§ **DATA RECORDS**:
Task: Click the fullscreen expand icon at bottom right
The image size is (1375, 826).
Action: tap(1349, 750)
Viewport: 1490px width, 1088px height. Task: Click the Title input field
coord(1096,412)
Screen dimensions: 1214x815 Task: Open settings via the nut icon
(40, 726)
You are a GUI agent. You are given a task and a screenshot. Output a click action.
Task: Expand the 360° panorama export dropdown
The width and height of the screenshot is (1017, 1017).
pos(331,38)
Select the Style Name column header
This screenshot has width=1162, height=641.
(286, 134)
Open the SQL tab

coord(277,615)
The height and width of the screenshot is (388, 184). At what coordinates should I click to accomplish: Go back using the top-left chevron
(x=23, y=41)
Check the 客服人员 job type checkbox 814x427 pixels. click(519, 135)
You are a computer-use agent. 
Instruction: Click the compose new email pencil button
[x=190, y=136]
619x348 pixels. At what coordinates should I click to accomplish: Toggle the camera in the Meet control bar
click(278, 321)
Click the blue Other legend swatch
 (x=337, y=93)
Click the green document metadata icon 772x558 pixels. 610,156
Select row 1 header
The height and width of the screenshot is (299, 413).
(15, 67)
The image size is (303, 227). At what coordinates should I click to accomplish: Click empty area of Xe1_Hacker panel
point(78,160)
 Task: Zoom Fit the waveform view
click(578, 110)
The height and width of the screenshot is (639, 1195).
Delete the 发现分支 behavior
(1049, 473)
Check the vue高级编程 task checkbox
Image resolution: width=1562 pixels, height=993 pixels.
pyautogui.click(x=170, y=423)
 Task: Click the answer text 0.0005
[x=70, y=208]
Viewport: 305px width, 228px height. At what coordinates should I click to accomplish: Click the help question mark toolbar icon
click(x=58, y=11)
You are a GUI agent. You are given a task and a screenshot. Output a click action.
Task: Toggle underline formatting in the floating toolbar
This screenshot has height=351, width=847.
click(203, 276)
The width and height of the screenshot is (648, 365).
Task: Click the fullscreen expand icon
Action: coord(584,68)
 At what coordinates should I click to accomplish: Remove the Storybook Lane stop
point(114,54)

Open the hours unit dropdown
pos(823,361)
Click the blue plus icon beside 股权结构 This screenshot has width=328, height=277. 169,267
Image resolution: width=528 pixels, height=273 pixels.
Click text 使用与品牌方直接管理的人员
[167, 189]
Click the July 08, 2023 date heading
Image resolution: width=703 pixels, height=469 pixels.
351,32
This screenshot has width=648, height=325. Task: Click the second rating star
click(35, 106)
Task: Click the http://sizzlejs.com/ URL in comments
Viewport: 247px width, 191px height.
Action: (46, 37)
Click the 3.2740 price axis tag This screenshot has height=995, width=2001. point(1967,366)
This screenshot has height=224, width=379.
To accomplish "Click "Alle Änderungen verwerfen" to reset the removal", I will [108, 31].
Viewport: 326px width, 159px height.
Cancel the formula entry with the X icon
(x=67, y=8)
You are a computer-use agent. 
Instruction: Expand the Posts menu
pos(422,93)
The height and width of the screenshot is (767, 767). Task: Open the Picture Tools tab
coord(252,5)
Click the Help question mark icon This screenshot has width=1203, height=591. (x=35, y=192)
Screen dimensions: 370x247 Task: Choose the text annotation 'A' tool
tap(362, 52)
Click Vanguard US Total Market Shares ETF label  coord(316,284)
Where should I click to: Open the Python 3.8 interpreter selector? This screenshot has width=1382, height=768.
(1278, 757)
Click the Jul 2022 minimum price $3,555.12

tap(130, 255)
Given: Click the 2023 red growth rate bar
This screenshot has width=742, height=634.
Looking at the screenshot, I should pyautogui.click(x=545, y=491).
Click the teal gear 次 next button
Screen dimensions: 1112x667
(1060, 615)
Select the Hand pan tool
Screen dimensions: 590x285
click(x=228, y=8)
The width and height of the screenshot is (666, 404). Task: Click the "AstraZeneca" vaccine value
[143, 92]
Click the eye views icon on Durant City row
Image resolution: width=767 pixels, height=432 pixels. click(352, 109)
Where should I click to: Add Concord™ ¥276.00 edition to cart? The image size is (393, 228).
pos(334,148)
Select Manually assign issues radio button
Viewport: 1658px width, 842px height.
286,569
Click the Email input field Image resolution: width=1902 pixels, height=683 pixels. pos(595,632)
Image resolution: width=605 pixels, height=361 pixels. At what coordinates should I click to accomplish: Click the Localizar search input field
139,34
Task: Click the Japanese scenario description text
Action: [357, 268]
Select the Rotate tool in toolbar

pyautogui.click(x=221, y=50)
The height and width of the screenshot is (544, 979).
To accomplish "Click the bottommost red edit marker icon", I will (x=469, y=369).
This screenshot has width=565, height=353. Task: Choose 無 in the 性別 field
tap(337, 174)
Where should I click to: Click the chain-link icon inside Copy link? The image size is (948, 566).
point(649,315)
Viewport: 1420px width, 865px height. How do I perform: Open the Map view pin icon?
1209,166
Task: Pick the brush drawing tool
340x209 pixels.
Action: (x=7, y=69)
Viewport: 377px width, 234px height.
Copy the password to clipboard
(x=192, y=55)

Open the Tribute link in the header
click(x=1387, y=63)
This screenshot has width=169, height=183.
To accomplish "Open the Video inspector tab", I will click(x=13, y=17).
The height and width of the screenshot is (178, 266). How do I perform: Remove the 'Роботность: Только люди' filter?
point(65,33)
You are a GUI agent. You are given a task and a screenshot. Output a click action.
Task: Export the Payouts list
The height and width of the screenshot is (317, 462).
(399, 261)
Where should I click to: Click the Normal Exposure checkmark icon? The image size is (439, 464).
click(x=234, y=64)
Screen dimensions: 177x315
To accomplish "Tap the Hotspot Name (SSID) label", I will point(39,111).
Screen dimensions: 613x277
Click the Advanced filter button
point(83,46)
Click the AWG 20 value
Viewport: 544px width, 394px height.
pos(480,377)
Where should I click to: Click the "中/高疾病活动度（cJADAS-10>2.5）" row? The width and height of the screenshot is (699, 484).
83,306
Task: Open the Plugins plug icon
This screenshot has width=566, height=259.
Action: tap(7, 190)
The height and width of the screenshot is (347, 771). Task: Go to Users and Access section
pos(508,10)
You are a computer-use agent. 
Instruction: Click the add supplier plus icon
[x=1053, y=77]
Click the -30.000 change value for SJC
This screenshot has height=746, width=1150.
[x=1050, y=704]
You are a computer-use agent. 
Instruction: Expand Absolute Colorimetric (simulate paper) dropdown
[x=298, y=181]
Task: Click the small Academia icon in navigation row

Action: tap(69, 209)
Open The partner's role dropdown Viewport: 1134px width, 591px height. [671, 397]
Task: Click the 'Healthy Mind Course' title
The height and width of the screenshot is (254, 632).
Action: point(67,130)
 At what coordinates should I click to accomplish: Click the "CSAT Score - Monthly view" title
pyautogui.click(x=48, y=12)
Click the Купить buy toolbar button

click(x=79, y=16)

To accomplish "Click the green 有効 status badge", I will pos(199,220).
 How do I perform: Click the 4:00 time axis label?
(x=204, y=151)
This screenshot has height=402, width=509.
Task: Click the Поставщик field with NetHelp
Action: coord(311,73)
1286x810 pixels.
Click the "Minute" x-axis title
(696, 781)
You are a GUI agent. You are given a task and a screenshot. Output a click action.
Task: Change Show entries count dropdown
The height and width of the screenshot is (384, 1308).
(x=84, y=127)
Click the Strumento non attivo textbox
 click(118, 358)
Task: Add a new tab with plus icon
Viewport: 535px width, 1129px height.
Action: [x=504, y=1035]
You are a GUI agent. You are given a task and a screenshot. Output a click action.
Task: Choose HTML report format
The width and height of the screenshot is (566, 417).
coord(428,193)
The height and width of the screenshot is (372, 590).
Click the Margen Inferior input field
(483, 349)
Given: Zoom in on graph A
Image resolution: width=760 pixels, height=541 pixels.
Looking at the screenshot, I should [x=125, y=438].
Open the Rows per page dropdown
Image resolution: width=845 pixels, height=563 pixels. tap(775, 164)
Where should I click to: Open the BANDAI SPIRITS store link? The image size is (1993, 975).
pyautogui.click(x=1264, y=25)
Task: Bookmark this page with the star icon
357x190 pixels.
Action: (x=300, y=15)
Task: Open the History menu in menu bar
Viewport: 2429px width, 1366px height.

§ **TASK DETAILS**:
State how many lines of the listing above contain the string "point", with case counting, and give only the number.

§ **SOLUTION FOR THIS TASK**:
8